とはいえ、外出自粛ムードが長期化する中で小売企業を取り巻く環境は激変している。今後は消費者の「リアル店舗離れ」も懸念される。

その影響はワークマンにとっても同じなのか。同社創業者・土屋嘉雄氏の縁戚に当たり、ここ数年の快進撃の立役者である土屋哲雄専務を直撃した。(インタビューは6月12日にオンラインで実施)

重要なことはライフスタイルの変化

――コロナ禍でもワークマンの既存店売上高は絶好調です。これは、予想通りなのでしょうか。

いやいや、想定外ですね。

4月は「開店休業」状態になってもよいくらいに思っていた。全店舗のうち8割の店が時短営業か臨時休業(土日のみ休業など)を実施したので、特に5月の既存店売上高が前年同月比で120%近くとなったのは驚きだった。

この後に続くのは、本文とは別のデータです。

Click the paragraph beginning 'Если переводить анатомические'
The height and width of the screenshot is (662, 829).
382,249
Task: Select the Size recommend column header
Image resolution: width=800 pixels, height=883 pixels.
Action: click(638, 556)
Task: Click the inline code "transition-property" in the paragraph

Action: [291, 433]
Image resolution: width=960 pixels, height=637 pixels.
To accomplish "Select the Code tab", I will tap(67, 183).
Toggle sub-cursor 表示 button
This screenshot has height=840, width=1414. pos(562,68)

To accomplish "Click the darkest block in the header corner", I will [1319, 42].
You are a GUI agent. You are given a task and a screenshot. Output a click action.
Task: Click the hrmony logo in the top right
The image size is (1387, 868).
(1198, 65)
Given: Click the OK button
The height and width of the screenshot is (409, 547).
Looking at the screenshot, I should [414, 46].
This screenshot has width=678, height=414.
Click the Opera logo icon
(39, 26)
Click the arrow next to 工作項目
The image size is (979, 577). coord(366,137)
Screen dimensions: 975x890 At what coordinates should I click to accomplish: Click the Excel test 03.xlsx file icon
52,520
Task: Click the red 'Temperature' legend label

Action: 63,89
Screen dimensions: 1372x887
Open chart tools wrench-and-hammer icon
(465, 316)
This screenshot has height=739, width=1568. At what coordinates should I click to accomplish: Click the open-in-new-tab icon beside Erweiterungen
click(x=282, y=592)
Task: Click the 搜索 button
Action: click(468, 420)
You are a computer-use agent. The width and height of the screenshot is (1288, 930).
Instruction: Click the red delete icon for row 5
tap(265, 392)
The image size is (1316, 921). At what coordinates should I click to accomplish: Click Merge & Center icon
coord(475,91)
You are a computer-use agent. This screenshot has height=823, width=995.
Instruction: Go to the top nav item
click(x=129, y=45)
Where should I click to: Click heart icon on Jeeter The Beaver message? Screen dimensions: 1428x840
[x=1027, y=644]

自動車産業が盛んな愛知や静岡の店舗では、作業系商品の売り上げが落ちた。工場が止まるとプロ客は作業服を買わなくなるから、如実に店舗の数字として出る。その落ち込みを一般客向けの増加で補った形だった。

一般客が伸びたのはすべて「自社の力」と言えればよいが、ショッピングセンター(SC)が一時休業した影響が大きい。ユニクロなどの店舗も一時閉まっていたので、「じゃあ、ワークマンでいいや」といって、うちの路面店に顧客が流れてきた。